Nonprofit floats Broad Street business district

Local businesses would be charged a yearly fee to fund community improvement efforts.

(Left to right) Executive Director of NBR Shalimar Thomas, President and CEO of TWB Cleaning Contractors Trina Benjamin, Director of Corridor Development with the City of Philadelphia’s Department of Commerce Denis Murphy, and Senior Associate of Urban Partners Christopher A. Lankenau discuss the proposed North Broad Business Improvement District at the School District of Philadelphia Administrative Offices on Sept. 20. | VALERIE DOWRET / THE TEMPLE NEWS

The North Broad Renaissance, a non-profit organization, proposed to create a district that would provide support services to businesses stretching from Spring Garden Street to Indiana Avenue on Broad Street.

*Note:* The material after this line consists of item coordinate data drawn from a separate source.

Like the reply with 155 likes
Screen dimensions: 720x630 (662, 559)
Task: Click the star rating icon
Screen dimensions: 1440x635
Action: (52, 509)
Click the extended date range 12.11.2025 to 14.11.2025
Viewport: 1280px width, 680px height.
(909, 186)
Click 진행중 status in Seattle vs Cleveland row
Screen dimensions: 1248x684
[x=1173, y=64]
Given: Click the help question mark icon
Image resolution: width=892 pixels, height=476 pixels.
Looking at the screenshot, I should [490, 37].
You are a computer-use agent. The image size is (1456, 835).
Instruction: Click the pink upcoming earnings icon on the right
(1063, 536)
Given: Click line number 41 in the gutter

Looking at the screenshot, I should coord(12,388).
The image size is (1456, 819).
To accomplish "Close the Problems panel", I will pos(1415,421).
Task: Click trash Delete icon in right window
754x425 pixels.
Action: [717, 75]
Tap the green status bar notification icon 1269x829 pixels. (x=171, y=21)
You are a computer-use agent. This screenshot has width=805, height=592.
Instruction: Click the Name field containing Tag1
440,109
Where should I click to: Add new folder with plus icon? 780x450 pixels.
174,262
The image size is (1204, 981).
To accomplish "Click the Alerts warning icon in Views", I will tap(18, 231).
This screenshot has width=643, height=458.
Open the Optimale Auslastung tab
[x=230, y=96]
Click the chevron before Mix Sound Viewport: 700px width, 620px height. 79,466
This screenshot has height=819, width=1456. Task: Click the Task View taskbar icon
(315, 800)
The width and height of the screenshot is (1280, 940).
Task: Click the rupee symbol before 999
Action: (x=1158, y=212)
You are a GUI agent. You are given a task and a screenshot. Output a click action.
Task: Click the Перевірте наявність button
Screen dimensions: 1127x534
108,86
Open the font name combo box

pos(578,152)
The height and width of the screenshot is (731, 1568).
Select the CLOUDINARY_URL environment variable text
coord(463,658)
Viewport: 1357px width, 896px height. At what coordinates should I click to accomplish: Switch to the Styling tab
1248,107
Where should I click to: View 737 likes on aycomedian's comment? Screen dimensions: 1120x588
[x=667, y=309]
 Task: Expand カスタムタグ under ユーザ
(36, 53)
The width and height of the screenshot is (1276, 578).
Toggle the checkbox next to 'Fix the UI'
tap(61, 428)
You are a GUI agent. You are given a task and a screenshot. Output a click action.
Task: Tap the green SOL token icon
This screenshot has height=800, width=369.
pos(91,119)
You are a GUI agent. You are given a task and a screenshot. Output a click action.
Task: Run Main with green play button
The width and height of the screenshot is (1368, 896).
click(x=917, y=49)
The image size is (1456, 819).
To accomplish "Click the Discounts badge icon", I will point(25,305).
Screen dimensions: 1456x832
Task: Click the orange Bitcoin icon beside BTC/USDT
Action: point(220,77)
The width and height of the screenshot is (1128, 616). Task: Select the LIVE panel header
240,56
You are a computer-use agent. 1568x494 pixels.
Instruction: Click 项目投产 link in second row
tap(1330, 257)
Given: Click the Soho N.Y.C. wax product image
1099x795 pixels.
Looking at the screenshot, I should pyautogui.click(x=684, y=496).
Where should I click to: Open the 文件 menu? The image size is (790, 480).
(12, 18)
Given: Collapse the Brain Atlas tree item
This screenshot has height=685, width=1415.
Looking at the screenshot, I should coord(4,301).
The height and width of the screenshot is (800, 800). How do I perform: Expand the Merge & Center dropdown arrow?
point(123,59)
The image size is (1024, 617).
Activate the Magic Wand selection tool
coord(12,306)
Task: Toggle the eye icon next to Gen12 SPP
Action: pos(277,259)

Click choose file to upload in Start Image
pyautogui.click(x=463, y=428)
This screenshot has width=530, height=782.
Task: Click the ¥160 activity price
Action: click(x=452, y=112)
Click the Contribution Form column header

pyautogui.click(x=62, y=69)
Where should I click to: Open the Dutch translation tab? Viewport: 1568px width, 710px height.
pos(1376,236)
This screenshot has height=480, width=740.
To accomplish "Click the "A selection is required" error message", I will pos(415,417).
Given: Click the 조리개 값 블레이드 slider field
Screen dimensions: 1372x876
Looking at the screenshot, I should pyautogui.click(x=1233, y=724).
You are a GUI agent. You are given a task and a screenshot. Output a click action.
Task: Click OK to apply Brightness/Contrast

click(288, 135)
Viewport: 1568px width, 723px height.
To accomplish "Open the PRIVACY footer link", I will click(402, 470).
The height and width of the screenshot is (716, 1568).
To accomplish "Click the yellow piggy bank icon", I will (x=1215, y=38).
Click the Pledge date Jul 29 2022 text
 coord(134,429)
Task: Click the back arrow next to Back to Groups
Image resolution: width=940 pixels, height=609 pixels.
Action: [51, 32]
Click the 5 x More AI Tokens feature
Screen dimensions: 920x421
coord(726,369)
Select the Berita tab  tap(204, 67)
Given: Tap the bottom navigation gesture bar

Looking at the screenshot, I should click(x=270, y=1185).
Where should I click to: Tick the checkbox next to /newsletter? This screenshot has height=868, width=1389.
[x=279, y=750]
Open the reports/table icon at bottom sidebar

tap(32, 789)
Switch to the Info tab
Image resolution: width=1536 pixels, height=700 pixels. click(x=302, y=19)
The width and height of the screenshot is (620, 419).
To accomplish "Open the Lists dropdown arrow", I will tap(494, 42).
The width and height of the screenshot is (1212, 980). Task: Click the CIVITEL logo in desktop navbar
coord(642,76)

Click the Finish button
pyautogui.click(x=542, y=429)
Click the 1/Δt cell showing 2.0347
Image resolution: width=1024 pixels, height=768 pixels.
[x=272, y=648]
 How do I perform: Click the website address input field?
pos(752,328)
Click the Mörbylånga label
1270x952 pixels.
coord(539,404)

The Business Improvement District would provide community services  in exchange for an annual fee paid by commercial property owners and landlords. 

With 270 properties which would be included in the North Broad Business Improvement District, the fee for each property owner would be 0.0012 percent of the property’s value, said Shalimar Thomas, executive director of the North Broad Renaissance.

For example, Philly Style, a pizza shop on Broad Street near Norris, would pay $916 a year based on its property value, according to the Philadelphia Office of Property Assessment. Sal’s Produce Plus, on Broad Street near Melon, would pay $269, while Real Deal Auto Sales near Cumberland Street on Broad would pay $437.  

Darrell Clarke, Philadelphia City Council president, presented the ordinance to the council for review on Thursday, Thomas said.  

The North Broad Renaissance currently provides trash cleaning crews, marketing services to local businesses and landscaping services on Broad Street between City Hall and Germantown Avenue, Thomas added.  

The Business Improvement District would provide funding to further sustain those projects, which are currently sponsored by public and private donors, she said.

Although a few of Temple’s properties on Broad Street would qualify to be a part of the district, most of the businesses would be exempt from the fee because they are a nonprofit, Thomas said. 

Emily Murphy, a junior community development major who worked at the Northern Liberties Business Improvement District as a special projects manager, has concerns for how the proposed business improvement district would impact rent around campus as landlords cannot afford the extra fee, she said. 

“They’ll have to raise the rent and then people really won’t want to live there,” Murphy said.

Some landlords could pass off the business district fee through clauses in leases. Under the proposed plan, owner-occupied, single-family homes and condominiums would not pay the fee, according to the North Broad Renaissance’s website. 

Kenny Ashe, a member of the Business Improvement District Steering Committee, believes that investing in a business improvement district for the community is worth the increase in prices that his businesses may have to take on, he said.

“We just have to have a mindset as business owners that we’re investing in the community and thinking long term,” said Ashe, also a board member of Progress Investment Associates, which owns Sullivan Progress Plaza on Oxford and Broad streets.

“The cost is gonna be a big deal, but if you’re only thinking short term,” Ashe added.

Trina Benjamin, the president and CEO of TWB Cleaning Contractors, which supplies services for the NBR’s cleaning and safety projects, said she is hopeful that the Business Improvement District will encourage property owners on North Broad Street to take better care of the space surrounding their businesses.

“We clean along the North Broad right now, and a lot of property owners are not really invested where they do business,” Benjamin said.

“I think that will really help the business owners be active in what’s going on along North Broad,” she added. 

In late fall, one of the two public hearings for the North Broad Business Improvement District ordinance will take place, Thomas said.